Retype the entries below, starting at the line that contains "700x573 pixels." and stopping after the line that contains "pos(222,108)", keeping every character the same.
**** Records
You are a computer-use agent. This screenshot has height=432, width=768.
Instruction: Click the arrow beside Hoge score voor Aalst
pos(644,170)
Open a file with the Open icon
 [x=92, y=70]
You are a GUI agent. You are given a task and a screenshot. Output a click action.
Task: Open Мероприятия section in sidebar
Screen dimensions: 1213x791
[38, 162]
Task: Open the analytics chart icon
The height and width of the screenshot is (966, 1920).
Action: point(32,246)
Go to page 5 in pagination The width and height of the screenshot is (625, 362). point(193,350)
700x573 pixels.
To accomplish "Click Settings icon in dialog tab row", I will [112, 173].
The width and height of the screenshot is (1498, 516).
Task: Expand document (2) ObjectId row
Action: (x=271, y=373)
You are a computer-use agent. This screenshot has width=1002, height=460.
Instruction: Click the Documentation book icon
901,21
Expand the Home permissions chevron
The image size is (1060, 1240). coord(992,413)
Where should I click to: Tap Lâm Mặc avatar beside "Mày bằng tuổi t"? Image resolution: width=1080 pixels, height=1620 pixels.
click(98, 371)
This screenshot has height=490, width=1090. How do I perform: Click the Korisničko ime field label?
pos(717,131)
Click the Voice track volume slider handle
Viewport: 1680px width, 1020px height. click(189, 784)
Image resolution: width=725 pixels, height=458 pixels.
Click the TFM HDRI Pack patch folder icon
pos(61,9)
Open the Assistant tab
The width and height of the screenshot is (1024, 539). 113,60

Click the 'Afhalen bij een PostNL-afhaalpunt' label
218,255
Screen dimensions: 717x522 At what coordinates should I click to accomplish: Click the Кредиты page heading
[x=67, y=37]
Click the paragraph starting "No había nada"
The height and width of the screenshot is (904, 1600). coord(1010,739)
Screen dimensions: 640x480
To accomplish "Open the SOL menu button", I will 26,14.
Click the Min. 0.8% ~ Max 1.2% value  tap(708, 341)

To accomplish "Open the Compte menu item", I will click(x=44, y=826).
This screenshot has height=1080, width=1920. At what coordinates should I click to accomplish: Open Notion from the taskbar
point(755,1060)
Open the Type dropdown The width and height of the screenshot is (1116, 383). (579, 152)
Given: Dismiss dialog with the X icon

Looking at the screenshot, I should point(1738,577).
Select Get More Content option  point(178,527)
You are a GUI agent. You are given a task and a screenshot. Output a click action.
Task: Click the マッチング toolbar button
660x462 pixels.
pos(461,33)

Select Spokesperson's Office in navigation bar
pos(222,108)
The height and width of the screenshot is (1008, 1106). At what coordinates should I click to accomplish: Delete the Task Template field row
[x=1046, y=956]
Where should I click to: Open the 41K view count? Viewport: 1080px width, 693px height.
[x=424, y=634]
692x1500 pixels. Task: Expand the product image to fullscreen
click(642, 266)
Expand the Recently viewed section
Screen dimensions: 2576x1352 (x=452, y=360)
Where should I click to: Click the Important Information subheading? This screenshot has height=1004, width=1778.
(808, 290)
********
Problem solution:
700x573 pixels.
To accomplish "Click Settings icon in dialog tab row", I will [112, 173].
The width and height of the screenshot is (1498, 516).
Task: Expand document (2) ObjectId row
Action: (x=271, y=373)
You are a computer-use agent. This screenshot has width=1002, height=460.
Instruction: Click the Documentation book icon
901,21
Expand the Home permissions chevron
The image size is (1060, 1240). coord(992,413)
Where should I click to: Tap Lâm Mặc avatar beside "Mày bằng tuổi t"? Image resolution: width=1080 pixels, height=1620 pixels.
click(98, 371)
This screenshot has height=490, width=1090. How do I perform: Click the Korisničko ime field label?
pos(717,131)
Click the Voice track volume slider handle
Viewport: 1680px width, 1020px height. click(189, 784)
Image resolution: width=725 pixels, height=458 pixels.
Click the TFM HDRI Pack patch folder icon
pos(61,9)
Open the Assistant tab
The width and height of the screenshot is (1024, 539). 113,60

Click the 'Afhalen bij een PostNL-afhaalpunt' label
218,255
Screen dimensions: 717x522 At what coordinates should I click to accomplish: Click the Кредиты page heading
[x=67, y=37]
Click the paragraph starting "No había nada"
The height and width of the screenshot is (904, 1600). coord(1010,739)
Screen dimensions: 640x480
To accomplish "Open the SOL menu button", I will 26,14.
Click the Min. 0.8% ~ Max 1.2% value  tap(708, 341)

To accomplish "Open the Compte menu item", I will click(x=44, y=826).
This screenshot has height=1080, width=1920. At what coordinates should I click to accomplish: Open Notion from the taskbar
point(755,1060)
Open the Type dropdown The width and height of the screenshot is (1116, 383). (579, 152)
Given: Dismiss dialog with the X icon

Looking at the screenshot, I should point(1738,577).
Select Get More Content option  point(178,527)
You are a GUI agent. You are given a task and a screenshot. Output a click action.
Task: Click the マッチング toolbar button
660x462 pixels.
pos(461,33)

Select Spokesperson's Office in navigation bar
pos(222,108)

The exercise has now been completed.